Speaker: Sergey Nikolenko (St. Petersburg Department of Steklov Mathematical Institute of RAS)
Zoom ID: 849 3673 9875 Password: 123456
Beijing Time: 15:00-17:00 (Moscow Time: 10:00-12:00)
Schedule:
Date |
Topics |
Nov. 20 |
Attention in neural networks. Self-attention and the Transformer architecture. BERT and GPT families. |
Nov. 22 |
Variational autoencoders: idea and derivation. |
Nov. 25 |
Discrete latent spaces: VQ-VAE. VAE + Transformer = DALL-E. |
Nov. 27 |
Vision Transformers.

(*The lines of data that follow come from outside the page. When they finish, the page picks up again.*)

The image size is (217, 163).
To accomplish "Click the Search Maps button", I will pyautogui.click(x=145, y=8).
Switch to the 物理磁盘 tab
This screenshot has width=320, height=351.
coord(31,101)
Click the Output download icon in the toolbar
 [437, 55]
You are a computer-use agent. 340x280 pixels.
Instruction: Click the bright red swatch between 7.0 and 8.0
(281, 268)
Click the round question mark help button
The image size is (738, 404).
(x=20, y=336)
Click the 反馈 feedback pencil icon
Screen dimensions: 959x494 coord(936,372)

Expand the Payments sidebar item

Multimodal latent spaces: CLIP and BLIP, our recent work (LAPCA). |
Nov. 29 |
Case study: video retrieval. How it has developed in the last years. Postprocessing in video retrieval and our recent work (Sinkhorn transformations). |
Dec. 1 |
Topological data analysis: extracting features with topology. Our recent work (TDA for HuBERT, TDA for artificial text detection). |
Biography:
Sergey Nikolenko is a computer scientist specializing in machine learning and analysis of algorithms. He is the Head of AI at Synthesis AI, a San Francisco based company specializing on the generation and use of synthetic data for modern machine learning models, and also serves as the Head of the Artificial Intelligence Lab at the Steklov Mathematical Institute at St. Petersburg, Russia. Dr. Nikolenko's interests include synthetic data in machine learning, deep learning models for natural language processing, image manipulation, and computer vision, and algorithms for networking. His previous research includes works on cryptography, theoretical computer science, and algebra.